Example 2: The excitation curve can be used to determine whether the CT is sufficient to meet a specific relay accuracy level based on the excitation curve. This can be proven with an example. Consider 600:5 C100 CT. Assuming a total load of 0.5 Ω, including CT winding resistance.

Solution: To check if the relay is sufficient, first calculate the secondary voltage at 20 times the rated secondary current.

Find the excitation voltage corresponding to the excitation current of 10A from the excitation curve. The reason for choosing 10A is that 10A is 10% of 100A, while ANSI C current transformers can ensure a ratio error of 10%, up to 20 times the rated secondary current. Therefore, for a secondary current of 100A, a current of up to 10A can flow into the magnetizing impedance, while a current of 90A can flow into the load, and CT can still meet the accuracy requirement of 10%.

According to the excitation curve below, for an excitation current of 10A, the secondary voltage is 90V. Due to 90V being greater than the calculated 50V, CT is sufficient to meet the accuracy requirements of the relay.

ANSI standard

The ANSI C57-13 relay standard is represented by two symbols: letter marking and rated voltage. For example, C50, C100, C400, etc.

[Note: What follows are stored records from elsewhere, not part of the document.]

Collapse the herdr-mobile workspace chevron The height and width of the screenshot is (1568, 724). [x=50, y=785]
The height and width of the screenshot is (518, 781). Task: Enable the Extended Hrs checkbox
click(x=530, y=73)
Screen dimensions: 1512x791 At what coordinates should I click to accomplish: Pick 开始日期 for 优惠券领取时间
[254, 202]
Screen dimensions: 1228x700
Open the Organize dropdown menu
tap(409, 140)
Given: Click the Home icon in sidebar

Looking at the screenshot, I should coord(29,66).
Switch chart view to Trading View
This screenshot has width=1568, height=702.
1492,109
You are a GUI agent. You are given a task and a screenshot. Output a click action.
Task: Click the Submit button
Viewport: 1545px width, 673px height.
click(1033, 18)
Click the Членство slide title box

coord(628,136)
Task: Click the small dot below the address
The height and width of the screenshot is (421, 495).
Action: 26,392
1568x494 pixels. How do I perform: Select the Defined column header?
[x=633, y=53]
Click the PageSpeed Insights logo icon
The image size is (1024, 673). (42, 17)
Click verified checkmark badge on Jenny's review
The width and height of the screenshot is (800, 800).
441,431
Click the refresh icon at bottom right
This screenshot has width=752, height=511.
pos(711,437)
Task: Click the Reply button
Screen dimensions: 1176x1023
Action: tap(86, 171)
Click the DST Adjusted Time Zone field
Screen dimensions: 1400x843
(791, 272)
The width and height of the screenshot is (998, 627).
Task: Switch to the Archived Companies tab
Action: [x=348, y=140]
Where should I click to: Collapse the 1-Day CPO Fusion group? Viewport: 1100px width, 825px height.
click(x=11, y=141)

These letters represent the following meanings:

C: Can calculate the transformer ratio

T: The transformer ratio must be determined through testing

C-class current transformers (CTs) have fully distributed windings, so the influence of iron core leakage flux on the ratio can be ignored. The C category covers bushing CT, while the T category covers type transformers. For T-class CT, leakage flux cannot be ignored and will affect the ratio. This article only discusses CT in the C category.